Medan (ANTARA) - Ekonom dari Universitas Sumatera Utara (USU) Wahyu Ario Pratomo mengatakan, pelaksanaan Peraturan Menteri Perdagangan (Permendag) 31/2023 dan Peraturan Menteri Keuangan (PMK) 96/2023 harus diiringi penegakan hukum tanpa pandang bulu.
"Jika begitu, peraturan tersebut akan efektif," ujar Wahyu, di Medan, Jumat.
Adapun Peraturan Menteri Perdagangan (Permendag) Nomor 31 Tahun 2023 yang dimaksud adalah tentang Perizinan Berusaha, Periklanan, Pembinaan dan Pengawasan Pelaku Usaha dalam Perdagangan melalui Sistem Elektronik terbit pada September 2023.
Sedangkan Peraturan Menteri Keuangan (PMK) Nomor 96 Tahun 2023 tentang Ketentuan Kepabeanan, Cukai, dan Pajak atas Impor dan Ekspor Barang Kiriman.
Menurut Wahyu, idealnya pemerintah mengawasi secara ketat berjalannya kedua regulasi yang dikeluarkan salah satunya demi kepentingan pengusaha UMKM nasional itu. Sebab di lapangan, tidak tertutup kemungkinan terjadinya pelanggaran yang bisa berdampak merugikan.
"Terkadang pelaku kejahatan kreatif mencari cara untuk mengakali peraturan dan memanfaatkan celah," ujar dia pula.
Dosen Fakultas Ekonomi dan Bisnis USU itu pun berharap, pemerintah dapat mengikuti perkembangan teknologi perdagangan daring (e-Commerce) dan semua inovasinya.
Hal itu, katanya menambahkan, supaya pemerintah dapat melindungi pedagang maupun konsumennya.
"Di masa kini, perkembangan teknologi sulit untuk dihalangi," kata Wahyu.
Pada Permendag Nomor 31 Tahun 2023, satu isinya yang penting yakni soal "social commerce".

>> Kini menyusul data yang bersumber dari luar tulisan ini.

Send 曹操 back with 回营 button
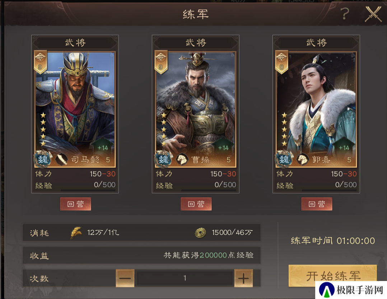Viewport: 387px width, 299px height. [x=196, y=204]
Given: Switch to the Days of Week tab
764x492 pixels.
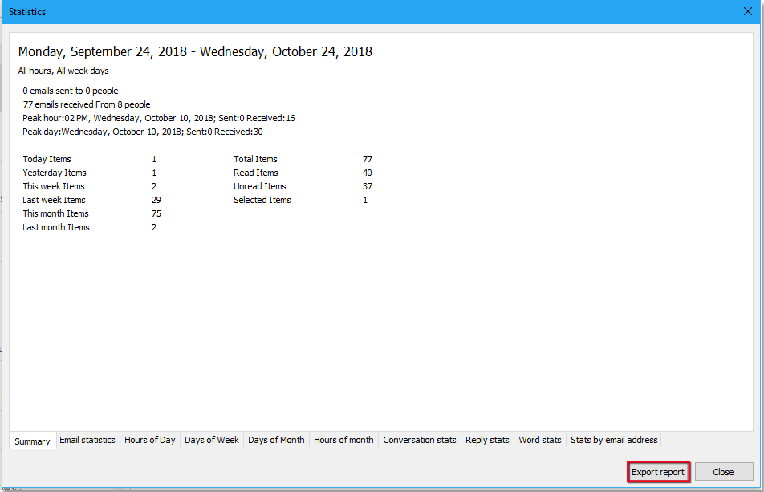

Pasal 21 regulasi tersebut menyatakan bahwa pada ayat 2, PPMSE dengan model bisnis lokapasar (marketplace) dan/atau "social-commerce" dilarang bertindak sebagai produsen sesuai dengan ketentuan peraturan perundang-undangan di bidang distribusi barang.
Lalu ayat 3 pasal yang sama menyebut bahwa PPMSE dengan model bisnis "social-commerce" dilarang memfasilitasi transaksi pembayaran pada sistem elektroniknya.
Kemudian untuk PMK Nomor 96 Tahun 2023, ada beberapa hal yang mendapatkan perhatian, seperti skema kemitraan antara Penyelenggara Perdagangan Melalui Sistem Elektronik (PPMSE) dengan Direktorat Jenderal Bea Cukai (DJBC) yang sebelumnya bersifat opsional, kini menjadi wajib.
PPMSE yang dimaksud adalah yang melakukan transaksi impor barang kiriman dengan jumlah lebih dari 1.000 kiriman dalam periode satu tahun kalender. Sementara PPMSE yang bertransaksi di bawah jumlah tersebut dikecualikan dari kewajiban kemitraan
Lalu, bila pada PMK 199/2019 PPMSE diperlakukan sebagai mitra DJBC (pihak ketiga), pada PMK 96/2023 PPMSE diperlakukan sebagai importir.
Pemerintah pun turut mengatur ketentuan ekspor barang kiriman pada PMK 96/2023. Hal itu bertujuan untuk mendorong ekspor usaha mikro, kecil, dan menengah (UMKM) seiring dengan meningkatnya perdagangan lintas negara melalui e-Commerce.